Campo Largo fica em 2º lugar em campanha estadual de prevenção à dengue

A Prefeitura de Campo Largo vem se destacando na prevenção e no combate à dengue. O Município ficou em segundo lugar na categoria Individual - Agentes de Saúde, unidade Sesc Portão, na campanha “Aqui o mosquito não entra!”, do Sesc PR. A disputa virtual teve 11.309 participantes em todo o Paraná.
A Divisão de Vigilância em Saúde Ambiental registrou no site da campanha locais do foco e criadouro do mosquito Aedes aegypti e da eliminação dos focos no município, garantindo o resultado de destaque.
Essa é a terceira edição da campanha do Sesc PR que também inclui ações educativas, com a divulgação de informações sobre medidas de prevenção, como identificar potenciais criadouros do agente transmissor e sintomas da doença.
Combate
Em Campo Largo, somente em 2023, já foram notificados 93 suspeitas de casos de dengue, sendo 25 positivos. Um alerta para os Agentes de Combate às Endemias (ACEs) que realizam todos os dias ações de eliminação de focos e orientações sobre como evitar os criadouros, mas principalmente para a população que não pode “baixar a guarda”.
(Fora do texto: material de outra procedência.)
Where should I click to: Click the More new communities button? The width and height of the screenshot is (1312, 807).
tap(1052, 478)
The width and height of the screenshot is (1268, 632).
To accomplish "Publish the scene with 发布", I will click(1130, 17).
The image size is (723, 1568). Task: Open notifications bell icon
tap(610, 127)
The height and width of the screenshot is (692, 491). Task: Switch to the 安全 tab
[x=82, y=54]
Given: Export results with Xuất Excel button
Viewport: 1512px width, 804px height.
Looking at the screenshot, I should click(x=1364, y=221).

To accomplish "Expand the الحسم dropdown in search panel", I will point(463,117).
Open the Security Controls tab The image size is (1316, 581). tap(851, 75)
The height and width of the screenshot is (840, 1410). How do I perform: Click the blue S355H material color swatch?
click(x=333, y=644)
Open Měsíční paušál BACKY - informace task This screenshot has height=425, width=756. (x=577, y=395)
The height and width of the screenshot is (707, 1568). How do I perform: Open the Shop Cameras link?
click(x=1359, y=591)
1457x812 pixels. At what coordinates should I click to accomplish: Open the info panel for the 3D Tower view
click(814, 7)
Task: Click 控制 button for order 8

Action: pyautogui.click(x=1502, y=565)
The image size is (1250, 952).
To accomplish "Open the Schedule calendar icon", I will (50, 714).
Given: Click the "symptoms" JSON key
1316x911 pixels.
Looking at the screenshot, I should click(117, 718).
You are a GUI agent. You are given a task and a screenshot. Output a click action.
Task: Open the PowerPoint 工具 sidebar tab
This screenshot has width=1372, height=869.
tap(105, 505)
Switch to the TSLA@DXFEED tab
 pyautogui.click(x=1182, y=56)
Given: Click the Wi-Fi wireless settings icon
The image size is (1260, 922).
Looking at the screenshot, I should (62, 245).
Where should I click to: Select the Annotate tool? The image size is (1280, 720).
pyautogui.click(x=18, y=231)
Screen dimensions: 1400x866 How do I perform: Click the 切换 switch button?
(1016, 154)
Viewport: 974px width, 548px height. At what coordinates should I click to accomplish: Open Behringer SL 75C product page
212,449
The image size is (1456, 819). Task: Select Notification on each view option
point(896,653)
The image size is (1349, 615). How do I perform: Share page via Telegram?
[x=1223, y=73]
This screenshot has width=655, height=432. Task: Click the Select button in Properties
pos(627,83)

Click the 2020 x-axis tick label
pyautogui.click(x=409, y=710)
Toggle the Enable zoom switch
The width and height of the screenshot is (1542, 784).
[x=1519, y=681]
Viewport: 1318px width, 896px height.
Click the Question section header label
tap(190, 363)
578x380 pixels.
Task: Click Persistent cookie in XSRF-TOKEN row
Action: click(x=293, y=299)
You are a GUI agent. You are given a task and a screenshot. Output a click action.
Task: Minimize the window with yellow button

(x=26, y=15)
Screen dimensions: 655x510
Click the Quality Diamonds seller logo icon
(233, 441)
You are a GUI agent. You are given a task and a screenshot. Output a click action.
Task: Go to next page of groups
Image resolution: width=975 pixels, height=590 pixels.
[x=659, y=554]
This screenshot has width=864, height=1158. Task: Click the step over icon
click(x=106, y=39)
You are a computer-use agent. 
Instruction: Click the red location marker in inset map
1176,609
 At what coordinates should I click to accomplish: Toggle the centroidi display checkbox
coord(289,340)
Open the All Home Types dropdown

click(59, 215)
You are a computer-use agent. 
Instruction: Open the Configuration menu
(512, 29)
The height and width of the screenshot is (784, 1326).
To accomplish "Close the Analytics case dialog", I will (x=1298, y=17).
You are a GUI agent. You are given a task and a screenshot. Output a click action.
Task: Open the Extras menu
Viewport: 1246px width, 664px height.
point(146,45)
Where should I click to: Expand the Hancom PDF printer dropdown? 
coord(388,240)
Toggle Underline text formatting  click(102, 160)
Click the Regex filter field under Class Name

“Ficamos muitos felizes com o segundo lugar, trazendo para o município uma medalha que demonstra o trabalho realizado pelos nossos Agentes de Combate às Endemias”, declarou a diretora da Vigilância em Saúde, Viviane Moretti. “É muito gratificante ter o nosso trabalho reconhecido. Essa campanha é fundamental para sensibilizar a população e os Agentes para a importância do trabalho realizado”, completou a Chefe da Vigilância em Saúde Ambiental do município, Claudenice Marques da Silveira.
Monitoramento

Os casos suspeitos ou confirmados das arboviroses (Dengue, Zika e Chikungunya), quando notificados, são visitados pelos ACEs, e os trabalhos ficam ainda mais intensos nos bairros que tiveram casos positivos. Uma investigação imediata é feita pelos ACEs, pela definição de um raio, a partir de onde está o paciente. Isso é para verificar se há alguma larva do mosquito, ou se há risco de transmissão, neste espaço ao redor, baseado na distância que o mosquito costuma percorrer. Esse trabalho visa minimizar o risco de algum mosquito transmissor picar o paciente positivo e acabar transmitindo para os demais moradores da região, evitando que o ciclo de transmissão seja sustentado no município.
Também segundo a Vigilância Ambiental, diariamente a equipe de ACEs desloca-se para Levantamento de Índice, ou seja, eles visitam um percentual de imóveis do município para procurar focos e fazer as orientações cabíveis. Além disso, também é feito um monitoramento de pontos estratégicos. São selecionadas empresas (principalmente na beira de estradas) que, em suas atividades, podem ter ambiente favorável para o trânsito e manutenção de larvas do mosquito. Por exemplo, transportadoras que podem ter água parada em lonas ou em produtos estocados.
Os Agentes Comunitários de Saúde (ACSs) também auxiliam na orientação à população e na observação de possíveis criadouros. Por isso, é importante que as pessoas os recebam. De casa em casa, dia após dia, a visita costuma ser rápida, só para ajudar a verificar se há possíveis focos do mosquito.